Disclosure does not concern situations where the person requests a copy of their data or where data are shared between research institutions.
4.2.1. Disclosure of personalised data
As disclosing personalised data is not usually necessary for research purposes, it should be considered as a separate purpose, which also needs an independent, unambiguous and clear legal basis. In the case of research, separate consent of the data subject is appropriate. If disclosure is not based on consent, the requirements of section 6 of the Personal Data Protection Act must be followed.
The disclosure of some personal data may also be necessary if the research has studied the creation of individuals, such as written or oral works (stories, biographies, media texts, etc.). In such cases, publication of the names of the authors of the texts and other works studied may be necessary and justified. The naming of authors and referring to them without their consent is permitted for the purposes of academic, artistic and literary expression (see section 5 of the Personal Data Protection Act).
4.2.2. Disclosure of pseudonymised data
As pseudonymised data are personal data, their disclosure must be based on a clear legal basis and be compatible with the purpose of the processing. Pseudonymisation only provides an additional safeguard against the identification of individuals but does not in itself give the right to disclose the data.
For example, quoting sentences from unpublished texts (e.g. transcripts of interviews) and referring to them with a pseudonym or a phrase that excludes personalisation (e.g. “...according to the doctoral student who participated in the interview...”) can be considered as a disclosure of pseudonymised data. However, when quoting public texts (e.g. social media comments), it should be noted that the authors may be easily identifiable.
The researcher must keep the promises made to the research participants. If the researcher has promised anonymity, it is forbidden to publish pseudonymised data. However, if the researcher promises that the names of the subjects and the data that allow for their personalisation will be kept confidential, pseudonymised data may be disclosed if this is necessary for the purposes of the research. For example, it would not be purposeful for a researcher to publish pseudonymised interview transcripts that they find interesting or strange on a personal social media channel – such processing goes beyond the bounds of research and goes against the expectations of the data subject.
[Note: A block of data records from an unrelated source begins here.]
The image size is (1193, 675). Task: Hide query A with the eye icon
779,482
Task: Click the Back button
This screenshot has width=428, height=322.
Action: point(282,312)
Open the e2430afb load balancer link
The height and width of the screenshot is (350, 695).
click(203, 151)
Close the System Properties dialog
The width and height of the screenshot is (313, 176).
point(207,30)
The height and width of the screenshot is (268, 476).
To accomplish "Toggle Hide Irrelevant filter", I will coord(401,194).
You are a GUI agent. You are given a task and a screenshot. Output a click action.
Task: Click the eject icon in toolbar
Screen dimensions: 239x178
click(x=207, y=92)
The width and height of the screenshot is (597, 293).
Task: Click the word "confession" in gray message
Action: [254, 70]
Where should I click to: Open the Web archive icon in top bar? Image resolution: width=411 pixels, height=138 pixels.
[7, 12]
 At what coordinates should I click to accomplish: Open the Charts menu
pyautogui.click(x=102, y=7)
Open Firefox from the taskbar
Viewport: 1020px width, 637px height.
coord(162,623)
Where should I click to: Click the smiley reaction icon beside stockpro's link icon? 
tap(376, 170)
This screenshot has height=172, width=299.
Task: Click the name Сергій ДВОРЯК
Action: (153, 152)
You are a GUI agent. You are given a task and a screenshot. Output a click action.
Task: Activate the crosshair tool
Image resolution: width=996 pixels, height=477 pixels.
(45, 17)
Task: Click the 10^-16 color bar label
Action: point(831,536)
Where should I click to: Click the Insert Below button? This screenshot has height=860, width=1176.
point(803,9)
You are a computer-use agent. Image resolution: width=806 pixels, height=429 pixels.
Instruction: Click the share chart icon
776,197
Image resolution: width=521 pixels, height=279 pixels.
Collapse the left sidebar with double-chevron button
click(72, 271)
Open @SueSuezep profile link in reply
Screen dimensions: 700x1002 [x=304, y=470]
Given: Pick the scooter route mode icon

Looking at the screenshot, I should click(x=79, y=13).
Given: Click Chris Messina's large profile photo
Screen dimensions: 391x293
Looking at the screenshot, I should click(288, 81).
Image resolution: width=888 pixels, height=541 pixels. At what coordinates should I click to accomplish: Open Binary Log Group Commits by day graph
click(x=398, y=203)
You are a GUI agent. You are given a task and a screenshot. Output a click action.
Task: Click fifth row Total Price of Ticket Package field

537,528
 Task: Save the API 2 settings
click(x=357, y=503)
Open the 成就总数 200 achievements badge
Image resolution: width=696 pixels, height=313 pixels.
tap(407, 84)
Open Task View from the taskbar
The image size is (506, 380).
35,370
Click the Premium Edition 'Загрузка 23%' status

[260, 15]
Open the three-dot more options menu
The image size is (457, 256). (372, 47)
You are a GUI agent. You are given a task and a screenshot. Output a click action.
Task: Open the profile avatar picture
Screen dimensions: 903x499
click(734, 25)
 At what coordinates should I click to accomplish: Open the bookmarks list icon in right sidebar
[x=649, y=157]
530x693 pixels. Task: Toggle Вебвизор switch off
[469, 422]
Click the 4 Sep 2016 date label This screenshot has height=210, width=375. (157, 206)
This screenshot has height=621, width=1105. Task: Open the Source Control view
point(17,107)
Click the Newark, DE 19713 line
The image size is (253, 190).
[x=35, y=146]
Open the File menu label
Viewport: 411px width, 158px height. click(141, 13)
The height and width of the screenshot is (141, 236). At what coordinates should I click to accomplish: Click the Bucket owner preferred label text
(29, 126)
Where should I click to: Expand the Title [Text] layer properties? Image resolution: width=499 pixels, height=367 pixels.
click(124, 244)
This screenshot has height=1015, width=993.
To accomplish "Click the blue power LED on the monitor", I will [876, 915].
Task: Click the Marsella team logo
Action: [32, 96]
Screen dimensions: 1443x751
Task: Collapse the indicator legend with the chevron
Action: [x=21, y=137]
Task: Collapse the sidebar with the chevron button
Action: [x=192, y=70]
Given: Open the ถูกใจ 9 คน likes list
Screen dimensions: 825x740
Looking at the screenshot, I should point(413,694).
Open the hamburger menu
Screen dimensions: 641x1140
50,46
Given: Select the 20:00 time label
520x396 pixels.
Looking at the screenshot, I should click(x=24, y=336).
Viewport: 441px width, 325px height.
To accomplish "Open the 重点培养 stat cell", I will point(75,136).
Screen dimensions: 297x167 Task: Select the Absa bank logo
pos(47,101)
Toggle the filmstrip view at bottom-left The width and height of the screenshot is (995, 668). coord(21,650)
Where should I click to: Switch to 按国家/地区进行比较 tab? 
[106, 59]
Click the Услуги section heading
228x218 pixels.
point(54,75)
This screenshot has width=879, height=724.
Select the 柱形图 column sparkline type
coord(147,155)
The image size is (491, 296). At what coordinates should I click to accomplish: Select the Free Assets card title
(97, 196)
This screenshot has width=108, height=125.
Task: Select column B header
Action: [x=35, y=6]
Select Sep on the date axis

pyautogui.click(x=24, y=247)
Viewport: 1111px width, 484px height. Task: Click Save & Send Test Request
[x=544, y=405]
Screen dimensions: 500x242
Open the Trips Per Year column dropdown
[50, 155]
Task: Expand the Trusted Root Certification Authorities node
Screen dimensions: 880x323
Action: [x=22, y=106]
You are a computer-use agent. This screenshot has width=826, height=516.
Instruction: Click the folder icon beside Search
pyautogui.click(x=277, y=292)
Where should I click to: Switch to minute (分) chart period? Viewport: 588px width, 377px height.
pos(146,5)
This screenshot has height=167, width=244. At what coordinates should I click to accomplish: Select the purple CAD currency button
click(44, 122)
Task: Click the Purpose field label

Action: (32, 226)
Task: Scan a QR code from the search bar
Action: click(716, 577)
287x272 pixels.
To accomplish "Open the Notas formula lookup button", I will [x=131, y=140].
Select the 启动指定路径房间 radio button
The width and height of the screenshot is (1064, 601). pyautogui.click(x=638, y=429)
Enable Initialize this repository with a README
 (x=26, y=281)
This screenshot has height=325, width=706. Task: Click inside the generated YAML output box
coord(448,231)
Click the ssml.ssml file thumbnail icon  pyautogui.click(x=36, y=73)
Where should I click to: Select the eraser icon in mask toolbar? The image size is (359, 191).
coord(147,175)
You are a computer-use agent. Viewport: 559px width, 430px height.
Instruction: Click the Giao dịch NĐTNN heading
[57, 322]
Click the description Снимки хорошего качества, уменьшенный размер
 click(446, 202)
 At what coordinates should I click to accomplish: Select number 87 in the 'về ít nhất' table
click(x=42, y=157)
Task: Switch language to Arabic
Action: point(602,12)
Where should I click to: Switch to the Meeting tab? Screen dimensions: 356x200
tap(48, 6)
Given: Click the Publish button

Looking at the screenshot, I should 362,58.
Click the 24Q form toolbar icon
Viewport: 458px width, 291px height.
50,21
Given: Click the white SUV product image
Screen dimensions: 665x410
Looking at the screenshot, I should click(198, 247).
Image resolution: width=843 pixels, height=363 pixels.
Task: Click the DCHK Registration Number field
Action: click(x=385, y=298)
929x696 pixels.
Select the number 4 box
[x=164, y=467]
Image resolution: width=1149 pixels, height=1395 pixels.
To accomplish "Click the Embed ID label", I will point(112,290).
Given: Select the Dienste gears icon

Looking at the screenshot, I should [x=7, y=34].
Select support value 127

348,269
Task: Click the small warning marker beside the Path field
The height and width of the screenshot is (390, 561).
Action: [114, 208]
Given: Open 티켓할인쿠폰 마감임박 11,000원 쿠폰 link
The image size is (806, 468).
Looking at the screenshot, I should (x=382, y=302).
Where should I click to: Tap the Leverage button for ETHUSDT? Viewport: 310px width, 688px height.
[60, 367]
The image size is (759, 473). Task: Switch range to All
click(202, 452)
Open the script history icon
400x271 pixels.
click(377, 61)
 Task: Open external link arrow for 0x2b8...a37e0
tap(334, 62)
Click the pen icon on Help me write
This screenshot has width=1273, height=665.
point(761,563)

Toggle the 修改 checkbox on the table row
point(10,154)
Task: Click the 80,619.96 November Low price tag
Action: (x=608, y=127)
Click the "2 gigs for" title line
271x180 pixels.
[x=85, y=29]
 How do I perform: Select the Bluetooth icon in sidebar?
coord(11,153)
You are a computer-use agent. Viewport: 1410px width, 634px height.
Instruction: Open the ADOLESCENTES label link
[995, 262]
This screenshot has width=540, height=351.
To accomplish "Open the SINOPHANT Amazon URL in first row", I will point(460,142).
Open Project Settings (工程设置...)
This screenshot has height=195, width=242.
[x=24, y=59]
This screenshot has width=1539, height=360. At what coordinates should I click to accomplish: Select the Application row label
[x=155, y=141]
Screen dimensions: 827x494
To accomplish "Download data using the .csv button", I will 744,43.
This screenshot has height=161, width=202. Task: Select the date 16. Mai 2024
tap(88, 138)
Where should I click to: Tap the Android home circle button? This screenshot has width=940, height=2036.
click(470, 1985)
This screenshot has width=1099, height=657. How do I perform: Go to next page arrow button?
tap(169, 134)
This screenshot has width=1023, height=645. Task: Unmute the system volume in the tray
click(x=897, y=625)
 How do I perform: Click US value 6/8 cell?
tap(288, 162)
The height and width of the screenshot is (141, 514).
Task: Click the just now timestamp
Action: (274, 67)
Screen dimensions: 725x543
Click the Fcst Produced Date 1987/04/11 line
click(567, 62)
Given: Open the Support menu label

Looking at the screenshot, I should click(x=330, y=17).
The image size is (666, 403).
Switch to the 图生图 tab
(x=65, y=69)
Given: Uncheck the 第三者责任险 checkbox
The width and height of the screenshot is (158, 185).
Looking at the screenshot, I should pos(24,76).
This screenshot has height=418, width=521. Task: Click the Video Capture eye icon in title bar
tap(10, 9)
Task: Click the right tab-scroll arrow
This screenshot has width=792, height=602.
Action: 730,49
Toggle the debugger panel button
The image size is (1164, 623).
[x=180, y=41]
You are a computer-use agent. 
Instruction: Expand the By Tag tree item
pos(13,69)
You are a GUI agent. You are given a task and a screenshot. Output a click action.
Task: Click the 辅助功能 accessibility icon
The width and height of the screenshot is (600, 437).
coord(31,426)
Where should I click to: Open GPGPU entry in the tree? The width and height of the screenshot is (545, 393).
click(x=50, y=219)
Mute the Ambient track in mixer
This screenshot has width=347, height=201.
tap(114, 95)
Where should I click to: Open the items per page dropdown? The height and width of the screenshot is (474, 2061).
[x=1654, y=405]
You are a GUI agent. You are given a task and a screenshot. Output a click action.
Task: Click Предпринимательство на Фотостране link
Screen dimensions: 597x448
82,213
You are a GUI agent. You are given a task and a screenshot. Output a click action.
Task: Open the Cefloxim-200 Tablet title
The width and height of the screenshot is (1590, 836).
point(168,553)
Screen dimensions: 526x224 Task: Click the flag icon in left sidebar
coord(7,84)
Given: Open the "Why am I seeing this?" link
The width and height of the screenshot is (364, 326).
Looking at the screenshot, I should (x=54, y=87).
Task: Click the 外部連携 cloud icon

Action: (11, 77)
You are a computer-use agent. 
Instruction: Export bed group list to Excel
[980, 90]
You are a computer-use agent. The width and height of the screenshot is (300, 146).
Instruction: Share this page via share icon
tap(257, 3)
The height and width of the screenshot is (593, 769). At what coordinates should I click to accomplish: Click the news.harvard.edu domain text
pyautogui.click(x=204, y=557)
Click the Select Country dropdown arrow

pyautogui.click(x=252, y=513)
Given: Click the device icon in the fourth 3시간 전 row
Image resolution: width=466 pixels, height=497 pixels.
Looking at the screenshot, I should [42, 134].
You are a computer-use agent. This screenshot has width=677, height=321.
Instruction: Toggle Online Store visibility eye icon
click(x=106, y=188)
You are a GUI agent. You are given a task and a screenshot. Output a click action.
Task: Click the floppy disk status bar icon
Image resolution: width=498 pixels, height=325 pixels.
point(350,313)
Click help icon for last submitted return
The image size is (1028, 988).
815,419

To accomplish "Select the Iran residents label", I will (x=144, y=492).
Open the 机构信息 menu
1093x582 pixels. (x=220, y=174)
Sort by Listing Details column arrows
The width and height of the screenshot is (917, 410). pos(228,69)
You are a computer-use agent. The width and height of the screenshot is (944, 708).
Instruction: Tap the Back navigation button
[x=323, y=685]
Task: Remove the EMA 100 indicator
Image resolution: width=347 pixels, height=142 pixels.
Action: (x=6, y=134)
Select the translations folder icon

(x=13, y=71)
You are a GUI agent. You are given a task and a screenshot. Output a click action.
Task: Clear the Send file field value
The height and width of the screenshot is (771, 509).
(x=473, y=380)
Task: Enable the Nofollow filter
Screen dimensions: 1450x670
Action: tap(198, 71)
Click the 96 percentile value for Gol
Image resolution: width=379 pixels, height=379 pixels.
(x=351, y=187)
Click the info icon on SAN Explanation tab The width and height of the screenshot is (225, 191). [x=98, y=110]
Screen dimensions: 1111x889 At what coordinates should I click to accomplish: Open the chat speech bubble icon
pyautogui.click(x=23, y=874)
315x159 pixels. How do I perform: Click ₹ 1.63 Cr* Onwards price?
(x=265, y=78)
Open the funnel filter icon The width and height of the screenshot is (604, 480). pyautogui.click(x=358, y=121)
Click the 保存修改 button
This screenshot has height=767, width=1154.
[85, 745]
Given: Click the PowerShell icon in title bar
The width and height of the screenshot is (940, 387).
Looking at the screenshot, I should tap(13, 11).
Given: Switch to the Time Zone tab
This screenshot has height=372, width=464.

Pseudonymised data can be published in their entirety if there is a legal basis for doing so, data protection principles are respected and anonymisation of the dataset is not possible. However, in such cases, the university is responsible for the consequences of disclosure.
4.2.3. Disclosure of anonymised data
The preferred option is to disclose and share anonymised data, as these are no longer personal data and, therefore, no additional restrictions apply to their use. The GDPR and the Open Data Directive (EU) 2019/1024 favour the availability and wide use of scientific data, and the easiest way to ensure this is to anonymise research containing personal data.